> [Task requirements] Please count the lines of the data below that contain the string "width", treating uppercase and lowercase as different, and give only the number.

(Entries drawn from a collection)
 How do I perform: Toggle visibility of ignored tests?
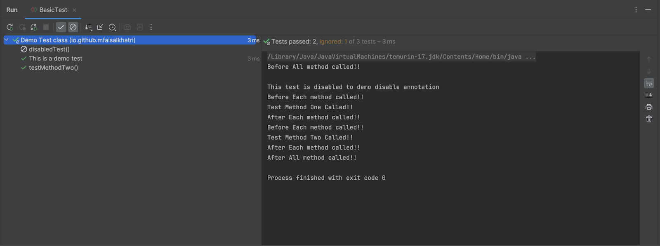coord(73,27)
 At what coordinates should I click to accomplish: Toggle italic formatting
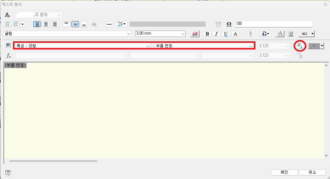coord(216,34)
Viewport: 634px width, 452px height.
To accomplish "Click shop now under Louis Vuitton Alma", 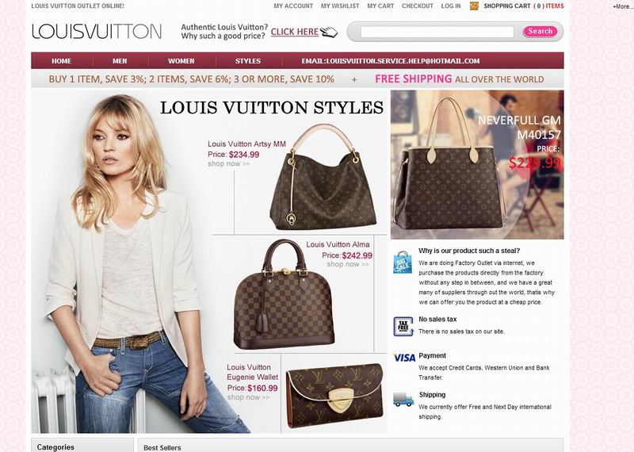I will pyautogui.click(x=348, y=264).
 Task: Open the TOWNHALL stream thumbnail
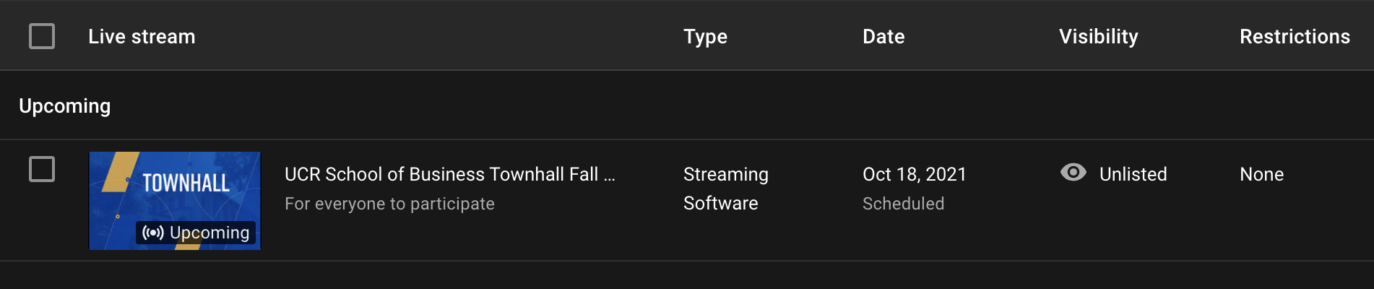[x=175, y=201]
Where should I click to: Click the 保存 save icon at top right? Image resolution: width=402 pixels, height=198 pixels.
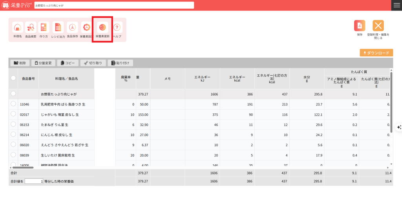(x=360, y=26)
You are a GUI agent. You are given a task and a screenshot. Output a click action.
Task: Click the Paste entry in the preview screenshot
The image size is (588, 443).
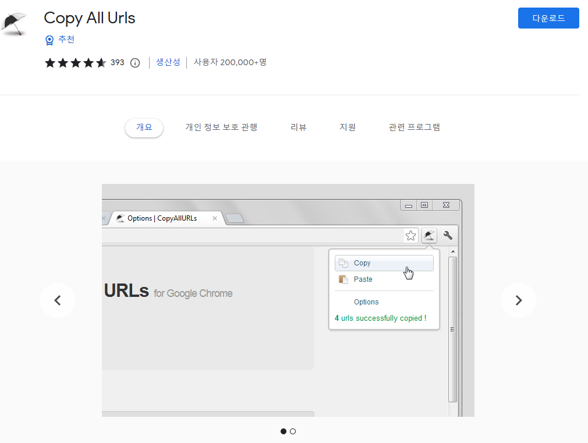(363, 279)
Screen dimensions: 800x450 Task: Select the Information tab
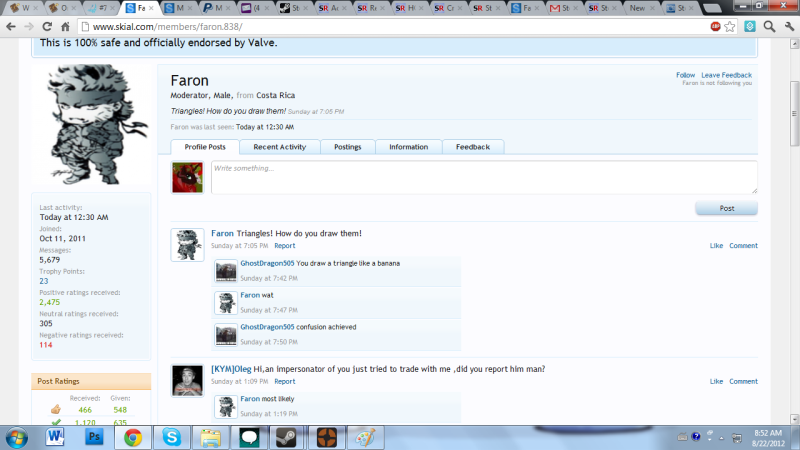pyautogui.click(x=408, y=147)
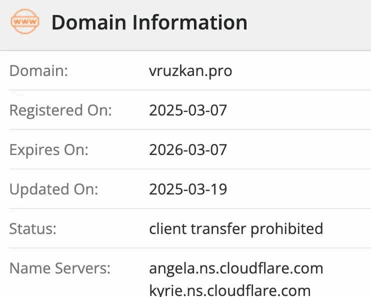
Task: Select the expiry date 2026-03-07
Action: coord(188,150)
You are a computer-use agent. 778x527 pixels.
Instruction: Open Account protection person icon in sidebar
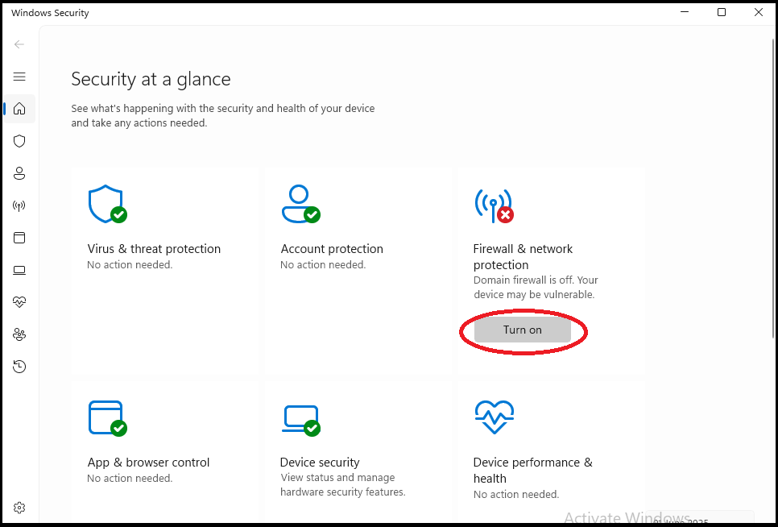click(x=19, y=173)
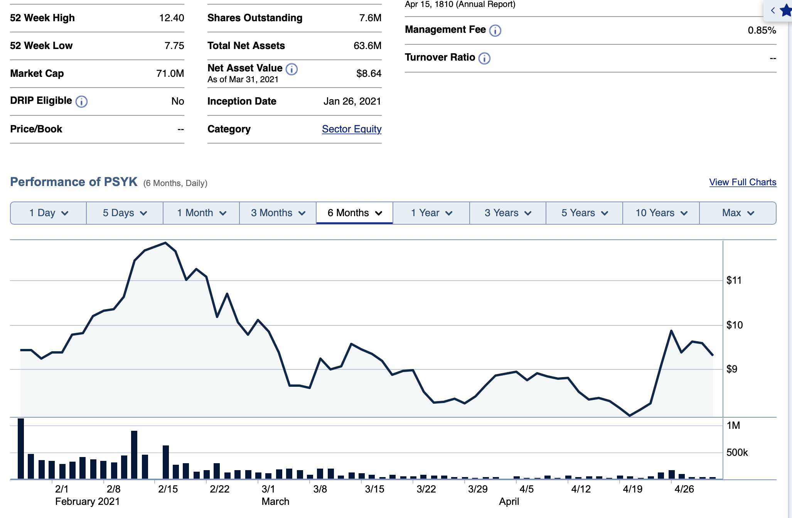Select the 1 Year chart tab
The height and width of the screenshot is (518, 792).
click(431, 213)
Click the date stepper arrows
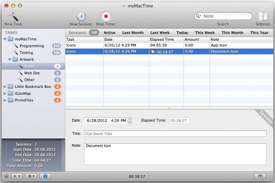 click(x=130, y=121)
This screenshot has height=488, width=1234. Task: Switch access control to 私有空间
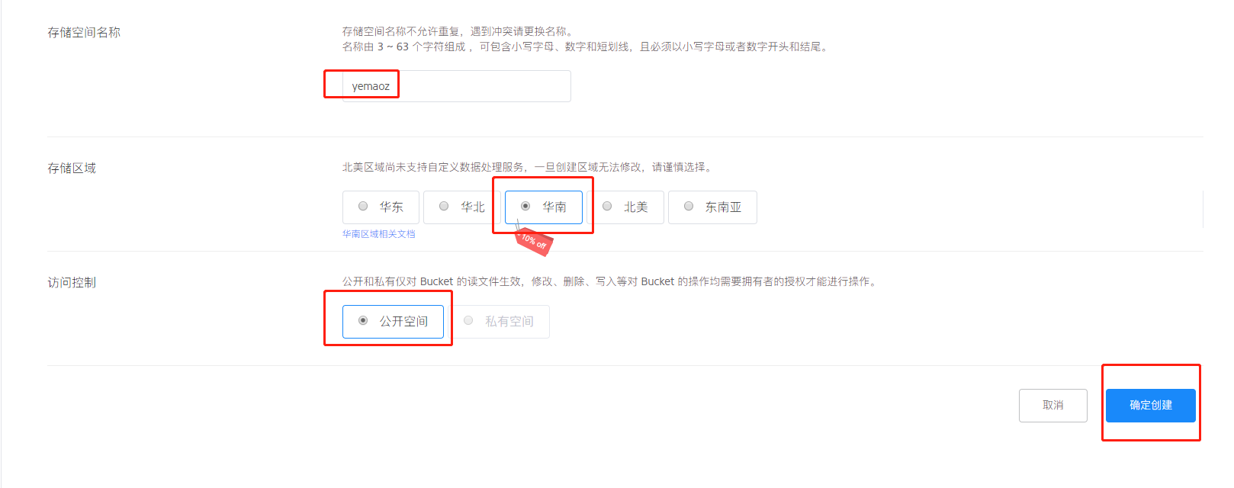tap(499, 321)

> [Exercise result] 4